◆ TASK GOAL:
An exact copy of the records is required, minus the pictures they hold.

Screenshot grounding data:
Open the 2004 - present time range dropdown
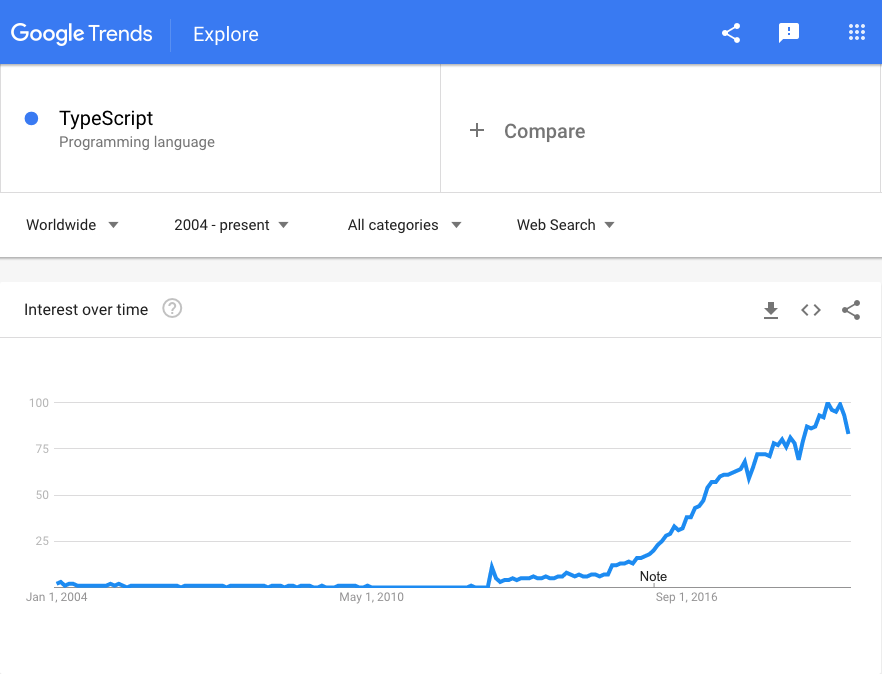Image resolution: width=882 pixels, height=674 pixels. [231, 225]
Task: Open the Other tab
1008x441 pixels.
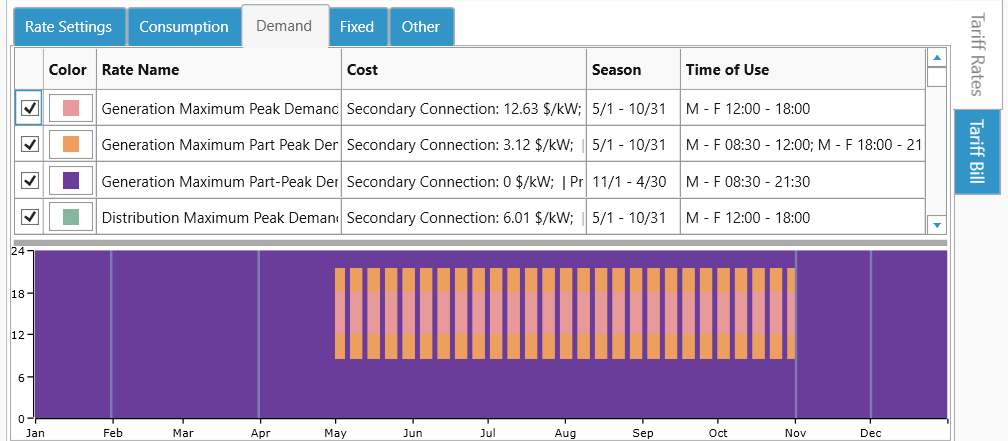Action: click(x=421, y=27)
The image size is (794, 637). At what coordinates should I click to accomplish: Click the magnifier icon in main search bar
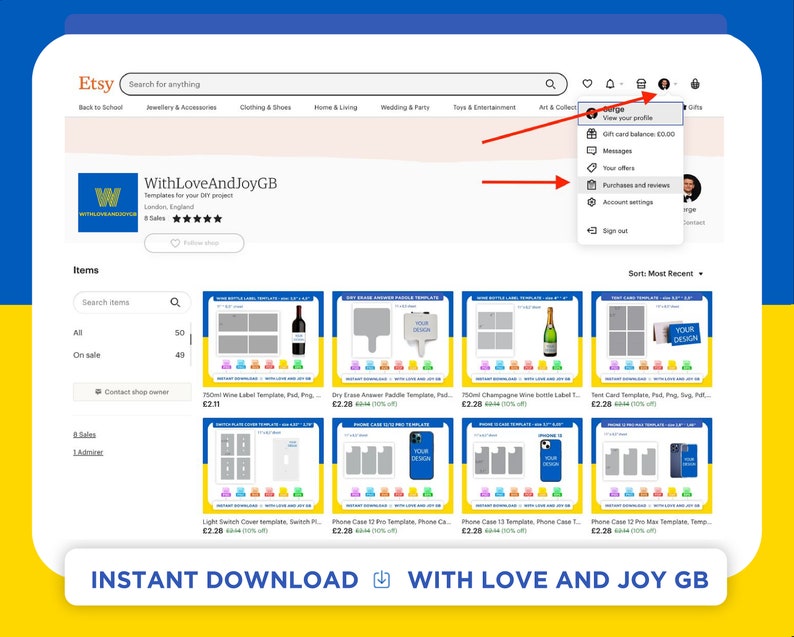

◆ ANSWER TO THE EXERCISE:
Open the 2004 - present time range dropdown
Image resolution: width=882 pixels, height=674 pixels. [231, 225]
Task: Open the Other tab
1008x441 pixels.
Action: click(x=421, y=27)
The image size is (794, 637). At what coordinates should I click to accomplish: Click the magnifier icon in main search bar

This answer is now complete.